The best superbowl ad? Chrysler among the winners.
I am not certain which ad was the absolute best, but the Chrysler ad was definitely a winner.
There are dozens of scorecards naming the best Super Bowl ad and all had very different rankings and winners. The problem is that no single measure applied to the general population can be used to compare ads or even measure a single ad. An ad’s success will depend on the type of category the advertiser is in, its current image and market position, the ad’s communication objective, and the target audience. At best, consumers can identify ads that entertained, moved, or annoyed. Even then, the impact on the target audience may not be apparent. I was once on a panel with Phil Knight who responded to criticism of a controversial Nike ad campaign by saying that it was only the impact on his target audience that mattered and they respond favorably to something edgy.
Having said all that, you have to be impressed with the Chrysler ad with Eminem. It moved the needle with respect to consideration, the centerpiece of becoming relevant. According to the Edmunds.com, the auto-shopping site, consideration for Chrysler went up 87% compared to the brand’s average on the site during the four weeks prior to the game, much higher than other car ads. This surge was in part do consumer’s interest in the Chrysler 200 rising 463% after the Super Bowl game. The interest in the Chrysler 300 doubled as well, even though that model was not mentioned in the ad. The ad even created a healthy buzz on social media sites.

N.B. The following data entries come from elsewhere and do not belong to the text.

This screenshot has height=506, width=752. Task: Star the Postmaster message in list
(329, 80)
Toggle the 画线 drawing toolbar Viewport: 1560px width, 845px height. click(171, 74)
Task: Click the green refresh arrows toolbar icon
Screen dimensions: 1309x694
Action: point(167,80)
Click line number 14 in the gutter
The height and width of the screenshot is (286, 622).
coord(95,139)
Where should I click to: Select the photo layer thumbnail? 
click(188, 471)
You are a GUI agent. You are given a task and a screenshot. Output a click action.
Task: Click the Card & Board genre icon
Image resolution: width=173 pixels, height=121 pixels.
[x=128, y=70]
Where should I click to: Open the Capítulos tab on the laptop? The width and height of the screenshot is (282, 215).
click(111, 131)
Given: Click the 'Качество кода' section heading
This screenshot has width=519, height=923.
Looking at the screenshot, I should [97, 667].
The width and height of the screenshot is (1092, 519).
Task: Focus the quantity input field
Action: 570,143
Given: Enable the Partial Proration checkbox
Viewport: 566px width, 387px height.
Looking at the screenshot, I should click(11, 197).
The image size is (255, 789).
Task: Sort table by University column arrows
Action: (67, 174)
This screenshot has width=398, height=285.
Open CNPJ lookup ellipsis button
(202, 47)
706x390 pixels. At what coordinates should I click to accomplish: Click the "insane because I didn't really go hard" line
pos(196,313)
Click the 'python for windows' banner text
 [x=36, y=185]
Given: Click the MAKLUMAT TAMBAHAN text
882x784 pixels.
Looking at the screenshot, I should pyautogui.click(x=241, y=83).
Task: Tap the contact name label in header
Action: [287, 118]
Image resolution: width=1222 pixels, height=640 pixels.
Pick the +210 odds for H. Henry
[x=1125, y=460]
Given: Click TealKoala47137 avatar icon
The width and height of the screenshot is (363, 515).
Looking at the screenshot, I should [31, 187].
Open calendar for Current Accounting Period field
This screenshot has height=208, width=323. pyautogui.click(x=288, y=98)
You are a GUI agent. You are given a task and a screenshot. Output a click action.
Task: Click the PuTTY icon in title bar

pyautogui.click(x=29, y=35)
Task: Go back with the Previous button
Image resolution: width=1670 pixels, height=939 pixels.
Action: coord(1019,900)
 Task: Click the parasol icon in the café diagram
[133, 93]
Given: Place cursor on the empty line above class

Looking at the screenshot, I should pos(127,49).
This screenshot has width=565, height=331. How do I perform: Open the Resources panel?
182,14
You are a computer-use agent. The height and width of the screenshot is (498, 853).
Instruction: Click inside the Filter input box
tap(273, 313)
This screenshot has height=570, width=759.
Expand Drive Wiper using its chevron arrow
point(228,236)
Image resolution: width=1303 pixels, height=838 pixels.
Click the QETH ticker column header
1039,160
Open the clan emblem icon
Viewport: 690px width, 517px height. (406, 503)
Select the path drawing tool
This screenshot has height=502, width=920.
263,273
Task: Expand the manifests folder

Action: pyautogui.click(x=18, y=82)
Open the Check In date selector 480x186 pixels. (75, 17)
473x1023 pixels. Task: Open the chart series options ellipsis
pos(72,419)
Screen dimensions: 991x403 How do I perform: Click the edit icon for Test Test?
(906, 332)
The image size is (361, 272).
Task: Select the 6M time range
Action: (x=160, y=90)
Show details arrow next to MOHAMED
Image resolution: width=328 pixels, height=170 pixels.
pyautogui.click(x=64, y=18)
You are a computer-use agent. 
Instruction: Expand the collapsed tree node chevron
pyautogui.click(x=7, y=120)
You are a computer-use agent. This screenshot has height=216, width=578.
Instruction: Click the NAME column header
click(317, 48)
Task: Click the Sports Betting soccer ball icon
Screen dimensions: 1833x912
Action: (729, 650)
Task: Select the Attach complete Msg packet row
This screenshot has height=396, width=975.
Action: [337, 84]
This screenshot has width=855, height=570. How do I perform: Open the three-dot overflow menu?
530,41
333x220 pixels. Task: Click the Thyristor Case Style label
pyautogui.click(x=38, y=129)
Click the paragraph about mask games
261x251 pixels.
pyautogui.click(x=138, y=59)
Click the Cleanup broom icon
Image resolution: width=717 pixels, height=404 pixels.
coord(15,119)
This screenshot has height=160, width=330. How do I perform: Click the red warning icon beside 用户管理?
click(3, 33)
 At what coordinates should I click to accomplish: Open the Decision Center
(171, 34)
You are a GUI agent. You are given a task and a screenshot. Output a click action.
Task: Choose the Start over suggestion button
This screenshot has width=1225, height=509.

The Chrysler ad was a gutty departure from what usually is considered good Super Bowl ad strategy. It was a two-minute ad which was expensive to make (estimates of $9 million) as well as expensive to run (with charges of $3 million for 30 seconds). The hero was the city of Detroit, while the car, the Chrysler 200, played a supporting role and the celebrity, the Detroit-based rapper Eminem, a small part in the end. But portraying Chrysler and Detroit as a gritty, can-do, defiant, fighter that came back to build quality, exciting American cars was compelling stuff . The tagline “Imported from Detroit” capped it off. The ad provided a feeling of pride in an American company (shades of Saturn—a different kind of company, a different kind of car) that could climb out of a tough environment and make something that was competitive.
The ad really stood out as being honest and providing a moving, high-quality viewing experience. The contrast with many of the ads that were silly, outrageous, and full of shock appeal made it even better.
I can’t say that Chrysler was the best, but it surely was one of the winners and somehow it feels good that an “adult” ad that respects the audience did well.